## Begin PROVIDED RECORDS

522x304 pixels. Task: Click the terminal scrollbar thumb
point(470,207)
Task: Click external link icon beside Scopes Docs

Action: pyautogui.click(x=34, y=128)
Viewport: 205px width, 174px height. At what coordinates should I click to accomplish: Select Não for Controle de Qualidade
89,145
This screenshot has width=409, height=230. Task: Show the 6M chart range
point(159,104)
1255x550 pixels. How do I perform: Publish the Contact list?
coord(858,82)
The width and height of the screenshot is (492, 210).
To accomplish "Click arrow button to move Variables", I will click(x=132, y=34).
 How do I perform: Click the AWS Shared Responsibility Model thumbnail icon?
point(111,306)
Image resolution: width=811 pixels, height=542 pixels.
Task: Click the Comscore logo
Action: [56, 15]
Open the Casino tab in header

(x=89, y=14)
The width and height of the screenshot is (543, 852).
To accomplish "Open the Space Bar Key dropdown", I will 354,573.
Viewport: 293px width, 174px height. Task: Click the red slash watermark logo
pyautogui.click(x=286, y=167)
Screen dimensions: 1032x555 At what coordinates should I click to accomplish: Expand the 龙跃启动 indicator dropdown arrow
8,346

## End PROVIDED RECORDS
## Begin PROVIDED RECORDS

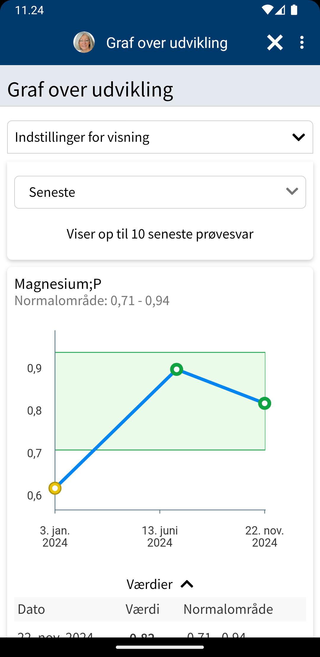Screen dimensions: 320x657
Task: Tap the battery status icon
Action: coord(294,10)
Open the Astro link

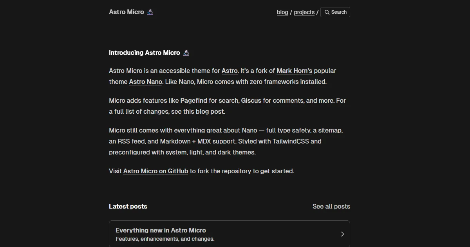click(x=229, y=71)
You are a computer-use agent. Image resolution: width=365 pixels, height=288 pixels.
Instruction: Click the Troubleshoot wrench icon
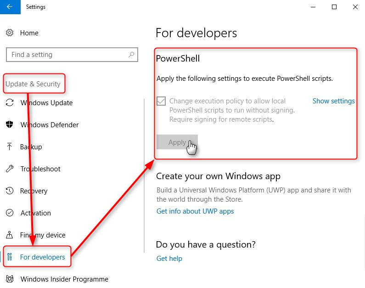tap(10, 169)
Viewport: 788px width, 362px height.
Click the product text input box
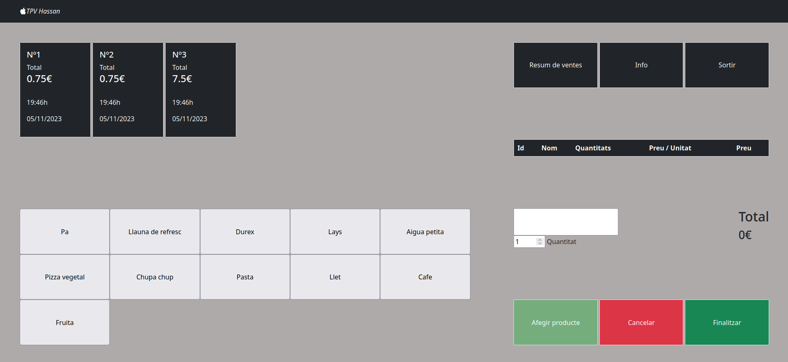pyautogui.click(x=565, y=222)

## End PROVIDED RECORDS
## Begin PROVIDED RECORDS

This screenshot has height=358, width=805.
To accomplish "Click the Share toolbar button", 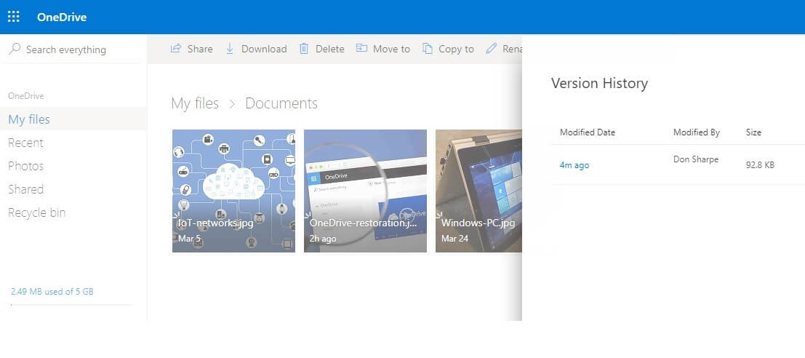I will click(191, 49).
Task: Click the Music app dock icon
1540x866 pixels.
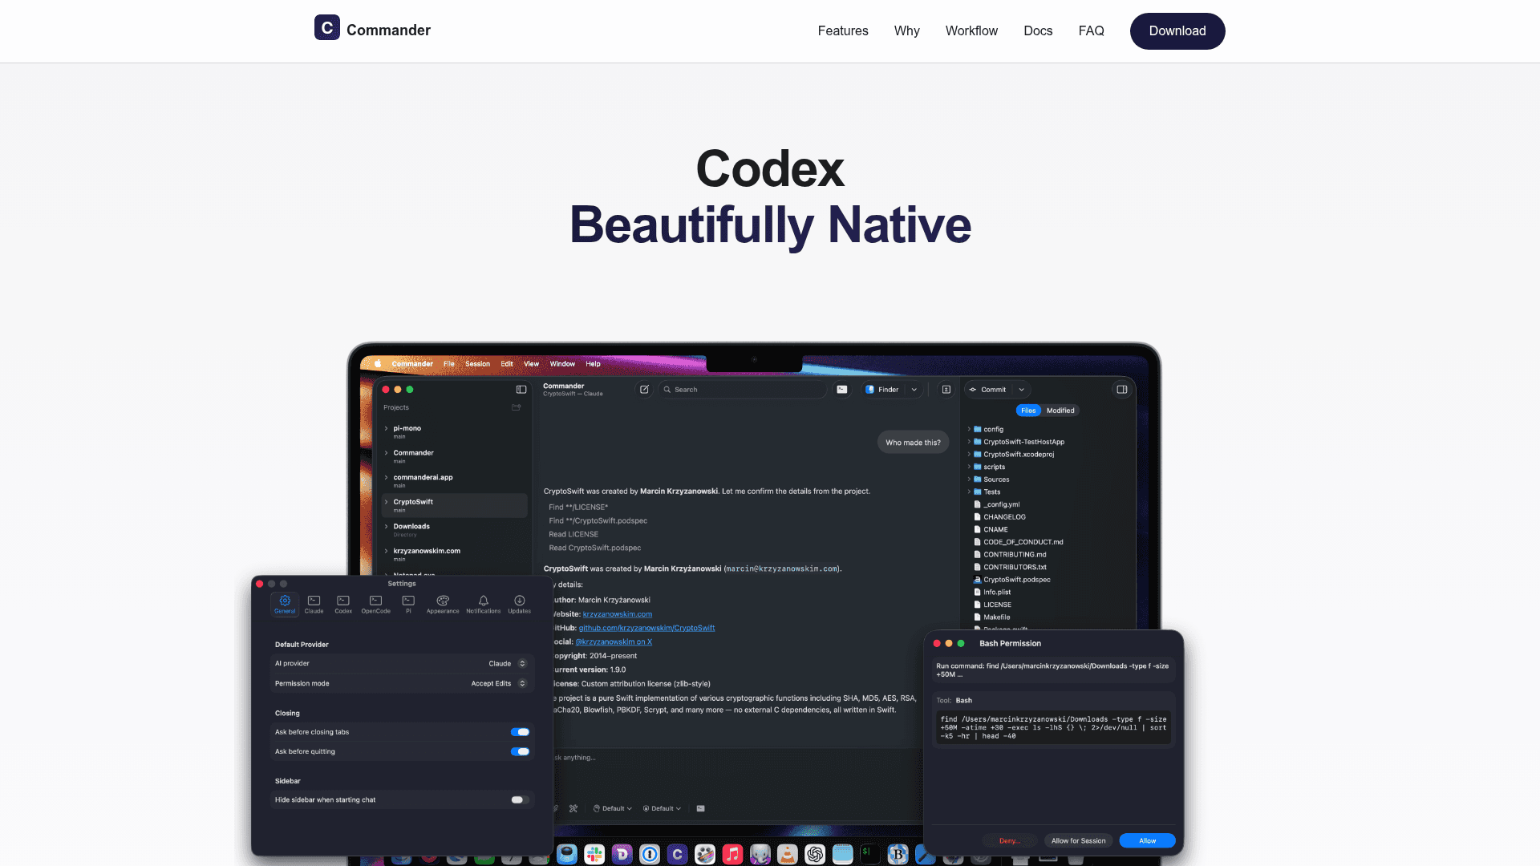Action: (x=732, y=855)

## End PROVIDED RECORDS

**SET TASK:**
Can you output the lines again exactly, beginning at the line that contains "Open the Casino tab in header" and stopping after the line that contains "pyautogui.click(x=286, y=167)"?

**WRITTEN RESPONSE:**
Open the Casino tab in header

(x=89, y=14)
The width and height of the screenshot is (543, 852).
To accomplish "Open the Space Bar Key dropdown", I will 354,573.
Viewport: 293px width, 174px height. Task: Click the red slash watermark logo
pyautogui.click(x=286, y=167)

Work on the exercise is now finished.